I think there are a couple of ways to fix this:

  1. MLIR repo: something like the code attached, which adds TargetTransformInfoWrapperPass initialized with the proper TargetMachine to the pass managers. I tested it by passing a TargetMachine with all the default host sub-target features and specific cpu name (skylake-avx512). However, I must be missing something since I’m getting skylake-avx512 assembly with this approach even though the target machine used by OrcJit doesn’t have any sub-target features/cpu name set: https://github.com/tensorflow/mlir/blob/master/lib/ExecutionEngine/ExecutionEngine.cpp#L150
  2. nGraph repo: using mlir::makeLLVMPassesTransformer (https://github.com/tensorflow/mlir/blob/master/lib/ExecutionEngine/OptUtils.cpp#L103) in nGraph to add TargetTransformInfoWrapperPass to the pass managers.
  3. Any other idea?

I see value in adding TargetTransformInfoWrapperPass pass in MLIR repo so that other users don’t hit the same issue or have to replicate the same code. I also see value in having a utility in MLIR repo that creates a TargetMachine with the default host cpu parameters (cpu name, sub-target features, etc.) and reusing it every time is needed (for example, in the OrcJIT code I pointed before and also here: https://github.com/tensorflow/mlir/blob/master/lib/ExecutionEngine/ExecutionEngine.cpp#L150)

Please, let me know what you think. I should be able to help with this.

Thanks!
Diego

std::function<llvm::Error(llvm::Module *)>
makeOptimizingTransformer(unsigned optLevel, unsigned sizeLevel);
makeOptimizingTransformer(unsigned optLevel, unsigned sizeLevel,
llvm::TargetMachine *targetMachine = nullptr);
Copy link
Contributor

Choose a reason for hiding this comment

The reason will be displayed to describe this comment to others. Learn more.

I would not even have a default nullptr value here to avoid forgetting it at call-sites.

@joker-eph
Copy link
Contributor

Thanks! I had a similar patch locally that I didn't complete.

Ultimately my take was that most of the code here could be moved directly in LLVM as there isn't much specific to MLIR in the JIT abstraction we have in MLIR. In the meantime this PR seems like a good thing to do.

@dcaballe
Copy link
Contributor Author

Ultimately my take was that most of the code here could be moved directly in LLVM as there isn't much specific to MLIR in the JIT abstraction we have in MLIR.

Yeah, that would be great.

I also see value in having a utility in MLIR repo that creates a TargetMachine with the default host cpu parameters (cpu name, sub-target features, etc.)

Do you think adding a utility for this ^ in a separate commit is also a good idea?

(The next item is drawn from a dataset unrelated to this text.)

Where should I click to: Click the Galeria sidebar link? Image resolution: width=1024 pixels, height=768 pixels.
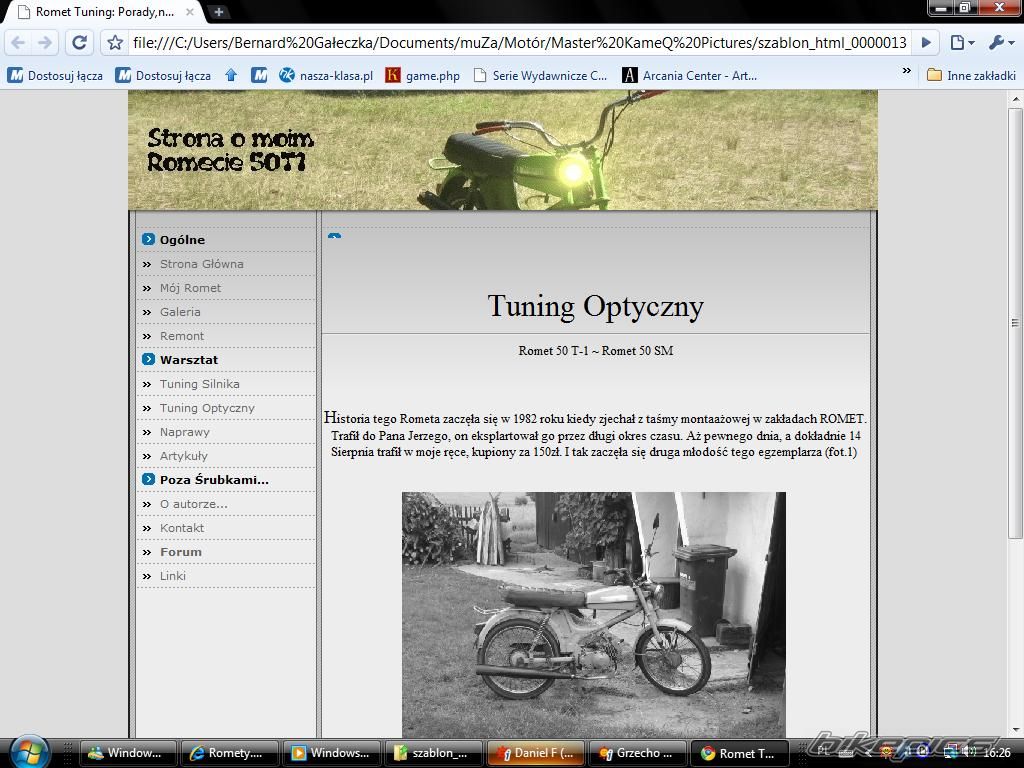tap(180, 312)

This is a suggestion for the squashed commit message. Sorry, I didn't add it to the first commit:
Add TargetMachine parameter to makeOptimizingTransformer and populatePassManagers APIs and initialize TargetTransformInfoWrapperPass with the right target information and add it to the pass managers.

Thanks, Mehdi!
Diego

@dcaballe dcaballe changed the title [WIP] Add TTI pass initialization to pass managers. Add TTI pass initialization to pass managers. Jul 19, 2019
dcaballe added a commit to dcaballe/mlir that referenced this pull request Jul 22, 2019
PR#49 (tensorflow#49) adds TTI
initialization pass to pass managers for a given target machine.
However, this may cause an inconsistency if the target machine used by
the JIT compiler is not the same as the one used by TTI. This PR allows
passing a reference target machine to be used by JIT compiler. If no
reference target machine is provided, a default host target machine is
used, including all its sub-target features.
@dcaballe
Copy link
Contributor Author

I also see value in having a utility in MLIR repo that creates a TargetMachine with the default host cpu parameters (cpu name, sub-target features, etc.)

Do you think adding a utility for this ^ in a separate commit is also a good idea?

dcaballe#1 is a stepping stone into ^. Please, let me know what you think.

Thanks!
Diego

@joker-eph
Copy link
Contributor

You have conflicts now apparently, can you rebase?

dcaballe#1 is a stepping stone into ^. Please, let me know what you think.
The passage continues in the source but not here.